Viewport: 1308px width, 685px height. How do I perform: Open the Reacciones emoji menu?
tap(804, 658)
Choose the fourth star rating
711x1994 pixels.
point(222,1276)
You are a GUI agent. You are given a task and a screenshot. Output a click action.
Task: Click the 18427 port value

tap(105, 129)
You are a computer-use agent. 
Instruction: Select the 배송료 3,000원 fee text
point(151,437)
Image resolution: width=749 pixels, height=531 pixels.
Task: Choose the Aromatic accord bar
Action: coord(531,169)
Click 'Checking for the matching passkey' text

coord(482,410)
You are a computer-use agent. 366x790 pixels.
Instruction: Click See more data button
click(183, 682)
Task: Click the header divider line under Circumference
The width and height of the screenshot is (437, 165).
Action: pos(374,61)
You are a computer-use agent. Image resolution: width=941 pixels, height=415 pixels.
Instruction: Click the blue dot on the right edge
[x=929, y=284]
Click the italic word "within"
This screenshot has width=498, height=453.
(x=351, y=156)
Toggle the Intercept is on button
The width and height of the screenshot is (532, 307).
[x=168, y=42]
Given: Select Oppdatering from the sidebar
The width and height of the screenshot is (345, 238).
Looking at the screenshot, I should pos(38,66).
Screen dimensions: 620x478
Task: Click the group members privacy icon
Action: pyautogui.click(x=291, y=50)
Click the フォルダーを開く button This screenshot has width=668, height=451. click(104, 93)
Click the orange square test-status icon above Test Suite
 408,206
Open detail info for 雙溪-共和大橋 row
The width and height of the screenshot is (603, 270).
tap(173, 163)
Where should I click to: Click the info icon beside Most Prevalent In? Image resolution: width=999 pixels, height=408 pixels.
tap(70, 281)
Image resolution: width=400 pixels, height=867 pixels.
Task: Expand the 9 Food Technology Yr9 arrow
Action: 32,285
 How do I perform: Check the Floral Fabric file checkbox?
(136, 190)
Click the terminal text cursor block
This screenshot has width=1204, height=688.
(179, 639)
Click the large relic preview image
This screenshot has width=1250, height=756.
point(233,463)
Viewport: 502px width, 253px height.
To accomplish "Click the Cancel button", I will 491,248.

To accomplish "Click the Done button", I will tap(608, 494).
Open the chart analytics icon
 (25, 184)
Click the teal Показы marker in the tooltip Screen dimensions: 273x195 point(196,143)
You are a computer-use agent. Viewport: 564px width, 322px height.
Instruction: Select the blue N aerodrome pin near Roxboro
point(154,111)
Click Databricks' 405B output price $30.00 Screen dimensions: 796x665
————————
→ **Prompt**
When you copy the material, keep every line exactly as it stands.

→ **Reply to the exercise**
Viewport: 1308px width, 685px height. How do I perform: Open the Reacciones emoji menu?
tap(804, 658)
Choose the fourth star rating
711x1994 pixels.
point(222,1276)
You are a GUI agent. You are given a task and a screenshot. Output a click action.
Task: Click the 18427 port value

tap(105, 129)
You are a computer-use agent. 
Instruction: Select the 배송료 3,000원 fee text
point(151,437)
Image resolution: width=749 pixels, height=531 pixels.
Task: Choose the Aromatic accord bar
Action: coord(531,169)
Click 'Checking for the matching passkey' text

coord(482,410)
You are a computer-use agent. 366x790 pixels.
Instruction: Click See more data button
click(183, 682)
Task: Click the header divider line under Circumference
The width and height of the screenshot is (437, 165).
Action: pos(374,61)
You are a computer-use agent. Image resolution: width=941 pixels, height=415 pixels.
Instruction: Click the blue dot on the right edge
[x=929, y=284]
Click the italic word "within"
This screenshot has width=498, height=453.
(x=351, y=156)
Toggle the Intercept is on button
The width and height of the screenshot is (532, 307).
[x=168, y=42]
Given: Select Oppdatering from the sidebar
The width and height of the screenshot is (345, 238).
Looking at the screenshot, I should pos(38,66).
Screen dimensions: 620x478
Task: Click the group members privacy icon
Action: pyautogui.click(x=291, y=50)
Click the フォルダーを開く button This screenshot has width=668, height=451. click(104, 93)
Click the orange square test-status icon above Test Suite
 408,206
Open detail info for 雙溪-共和大橋 row
The width and height of the screenshot is (603, 270).
tap(173, 163)
Where should I click to: Click the info icon beside Most Prevalent In? Image resolution: width=999 pixels, height=408 pixels.
tap(70, 281)
Image resolution: width=400 pixels, height=867 pixels.
Task: Expand the 9 Food Technology Yr9 arrow
Action: 32,285
 How do I perform: Check the Floral Fabric file checkbox?
(136, 190)
Click the terminal text cursor block
This screenshot has width=1204, height=688.
(179, 639)
Click the large relic preview image
This screenshot has width=1250, height=756.
point(233,463)
Viewport: 502px width, 253px height.
To accomplish "Click the Cancel button", I will 491,248.

To accomplish "Click the Done button", I will tap(608, 494).
Open the chart analytics icon
 (25, 184)
Click the teal Показы marker in the tooltip Screen dimensions: 273x195 point(196,143)
You are a computer-use agent. Viewport: 564px width, 322px height.
Instruction: Select the blue N aerodrome pin near Roxboro
point(154,111)
Click Databricks' 405B output price $30.00 Screen dimensions: 796x665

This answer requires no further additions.